The Indian Ocean is the territory on which the whole European strategy should focus, since through this zone Europe will be able to influence the United States, Eurasia, and Japan, Stoikers claims. From his point of view, the decisive geopolitical confrontation, which should predetermine the picture of the future XXI century, will unfold in this space.

Stoikers is actively involved in the history of geopolitics, and he owns articles on the founders of this science in the new edition of the Brussels Encyclopedia.

5.6 Russia + Islam = salvation of Europe ; Carlo Terraciano

An active geopolitical center of the continentalist orientation also exists in Italy. In Italy after the Second World War, more than in other European countries, the ideas of Karl Schmitt became widespread, and thanks to this, the geopolitical way of thinking became very widespread there. In addition, it was in Italy that the “Young Europe” movement of Jean Tiriar was most developed, and, accordingly, the ideas of continental national Bolshevism.

Among the numerous political science and sociological "new right-wing" journals and centers dealing with geopolitics, Milan Orion is of particular interest, where for the last 10 years geopolitical analyzes of Dr. Carlo Terraciano have been regularly published. Terraciano expresses the most extreme position of European continentalism, closely adjacent to Eurasianism.

Terraciano fully accepts the picture of Mackinder and Mahan and agrees with the strict civilizational and geographical dualism that they have highlighted. At the same time, he unequivocally takes the side of heartland, believing that the fate of Europe depends entirely on the fate of Russia and Eurasia, on the East. The Continental East is positive, the Atlantic West is negative. Such a radical approach on the part of the European is an exception even among geopolitics of a continental orientation, since Terraciano does not even emphasize the special status of Europe, considering this to be a secondary moment in the face of the planetary confrontation of thalassocracy and tellurocracy.

He completely shares the idea of ​​a single Eurasian State, the “Euro-Soviet Empire from Vladivostok to Dublin," which brings it closer to Tyriar, but he does not share the Jacobinism and universalism characteristic of Tyriar, insisting on ethno-cultural differentiation and regionalism, which brings him, in turn, with Alain de Benoit.

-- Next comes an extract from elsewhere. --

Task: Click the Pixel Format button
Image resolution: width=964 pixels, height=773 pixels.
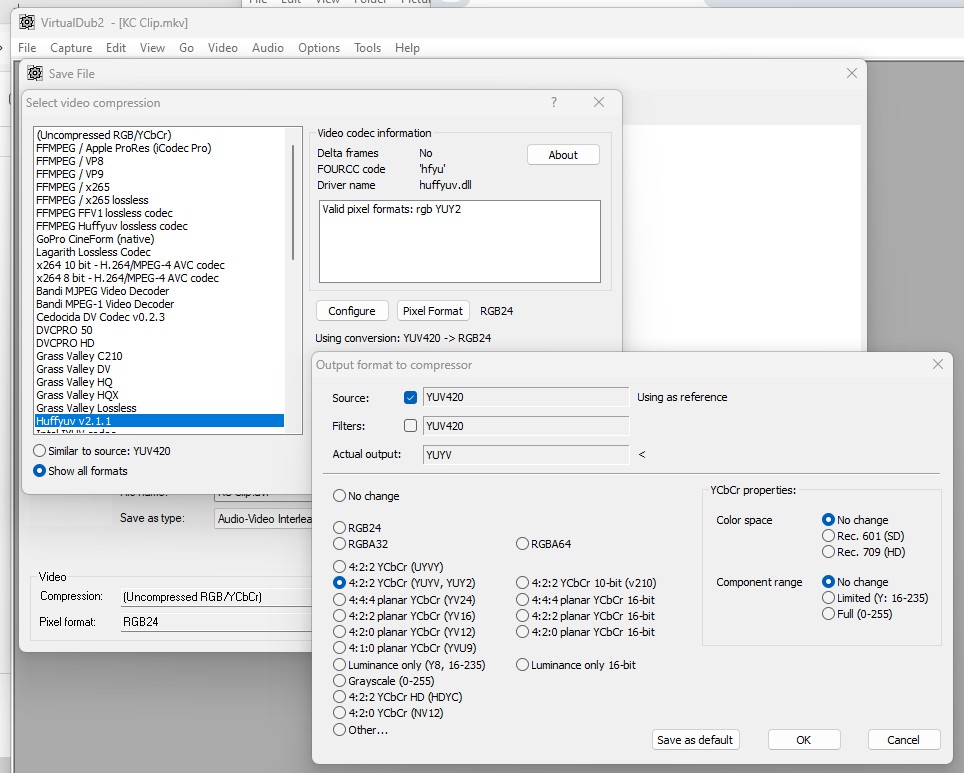Action: pos(432,311)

The emphasis on the centrality of the Russian factor is adjacent to Terraciano’s other curious point: he believes that the Islamic world plays a crucial role in the fight against Atlanticism, especially the anti-American regimes: Iranian, Libyan, Iraqi, etc. This leads him to conclude that the Islamic world is the highest exponent of continental geopolitical interests. At the same time, he considers the “fundamentalist" version of Islam to be positive.

The final formula, which summarizes the geopolitical views of Dr. Terraciano, is as follows:

Russia (heartland) + Islam v. USA (Atlantism, Mondialism) (22)

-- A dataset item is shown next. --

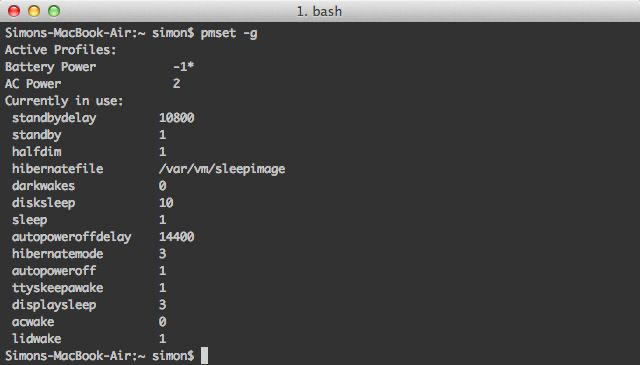
Task: Click the hibernatefile path /var/vm/sleepimage
Action: tap(222, 169)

Terraciano sees Europe as a springboard for the Russian-Islamic anti-Mondialist bloc. From his point of view, only such a radical formulation of the issue can objectively lead to a genuine European revival.

Other employees of Orion and the intellectual center working on its basis (Prof. Claudio Mutti, Mauritsio Murelli, sociologist Alessandra Colla, Marco Battarra, etc.) hold similar views to Terraciano. Some leftists also tend to this national-Bolshevik trend. , the social democratic, communist and anarchist circles of Italy, the newspaper Umanita, the magazine Nuovi Angulacioni, etc.